EXERCISE REQUIREMENTS: An exact, complete copy of the data that follows is needed.

RECORD SET:
+ + + + + + +
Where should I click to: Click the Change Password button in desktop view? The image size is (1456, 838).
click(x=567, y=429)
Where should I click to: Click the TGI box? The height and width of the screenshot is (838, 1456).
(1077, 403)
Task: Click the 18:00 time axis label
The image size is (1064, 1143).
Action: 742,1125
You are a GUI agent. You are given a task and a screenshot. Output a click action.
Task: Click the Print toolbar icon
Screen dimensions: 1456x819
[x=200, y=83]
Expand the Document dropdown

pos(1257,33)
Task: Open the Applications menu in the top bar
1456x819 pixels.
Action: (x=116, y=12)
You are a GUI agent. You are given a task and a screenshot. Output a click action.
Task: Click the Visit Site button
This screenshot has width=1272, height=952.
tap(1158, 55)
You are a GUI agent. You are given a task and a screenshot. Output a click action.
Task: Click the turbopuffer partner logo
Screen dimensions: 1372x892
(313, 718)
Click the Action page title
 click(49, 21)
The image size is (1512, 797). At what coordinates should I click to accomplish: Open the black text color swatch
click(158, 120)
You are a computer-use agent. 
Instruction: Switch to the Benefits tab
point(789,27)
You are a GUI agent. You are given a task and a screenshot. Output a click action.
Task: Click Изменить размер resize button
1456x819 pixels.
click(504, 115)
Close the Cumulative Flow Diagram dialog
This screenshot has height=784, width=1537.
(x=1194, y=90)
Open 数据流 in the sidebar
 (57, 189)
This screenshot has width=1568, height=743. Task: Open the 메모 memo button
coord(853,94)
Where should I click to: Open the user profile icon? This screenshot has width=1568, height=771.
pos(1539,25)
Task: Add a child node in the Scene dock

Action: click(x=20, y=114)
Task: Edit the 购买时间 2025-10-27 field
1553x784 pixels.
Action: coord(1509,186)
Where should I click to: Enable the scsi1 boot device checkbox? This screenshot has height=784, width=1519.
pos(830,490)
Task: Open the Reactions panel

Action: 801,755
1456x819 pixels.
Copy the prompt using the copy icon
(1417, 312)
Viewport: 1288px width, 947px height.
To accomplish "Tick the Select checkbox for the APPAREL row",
+ + + + + + +
ANSWER SECTION:
Where should I click to: Click the Change Password button in desktop view? The image size is (1456, 838).
click(x=567, y=429)
Where should I click to: Click the TGI box? The height and width of the screenshot is (838, 1456).
(1077, 403)
Task: Click the 18:00 time axis label
The image size is (1064, 1143).
Action: 742,1125
You are a GUI agent. You are given a task and a screenshot. Output a click action.
Task: Click the Print toolbar icon
Screen dimensions: 1456x819
[x=200, y=83]
Expand the Document dropdown

pos(1257,33)
Task: Open the Applications menu in the top bar
1456x819 pixels.
Action: (x=116, y=12)
You are a GUI agent. You are given a task and a screenshot. Output a click action.
Task: Click the Visit Site button
This screenshot has width=1272, height=952.
tap(1158, 55)
You are a GUI agent. You are given a task and a screenshot. Output a click action.
Task: Click the turbopuffer partner logo
Screen dimensions: 1372x892
(313, 718)
Click the Action page title
 click(49, 21)
The image size is (1512, 797). At what coordinates should I click to accomplish: Open the black text color swatch
click(158, 120)
You are a computer-use agent. 
Instruction: Switch to the Benefits tab
point(789,27)
You are a GUI agent. You are given a task and a screenshot. Output a click action.
Task: Click Изменить размер resize button
1456x819 pixels.
click(504, 115)
Close the Cumulative Flow Diagram dialog
This screenshot has height=784, width=1537.
(x=1194, y=90)
Open 数据流 in the sidebar
 (57, 189)
This screenshot has width=1568, height=743. Task: Open the 메모 memo button
coord(853,94)
Where should I click to: Open the user profile icon? This screenshot has width=1568, height=771.
pos(1539,25)
Task: Add a child node in the Scene dock

Action: click(x=20, y=114)
Task: Edit the 购买时间 2025-10-27 field
1553x784 pixels.
Action: coord(1509,186)
Where should I click to: Enable the scsi1 boot device checkbox? This screenshot has height=784, width=1519.
pos(830,490)
Task: Open the Reactions panel

Action: 801,755
1456x819 pixels.
Copy the prompt using the copy icon
(1417, 312)
Viewport: 1288px width, 947px height.
To accomplish "Tick the Select checkbox for the APPAREL row",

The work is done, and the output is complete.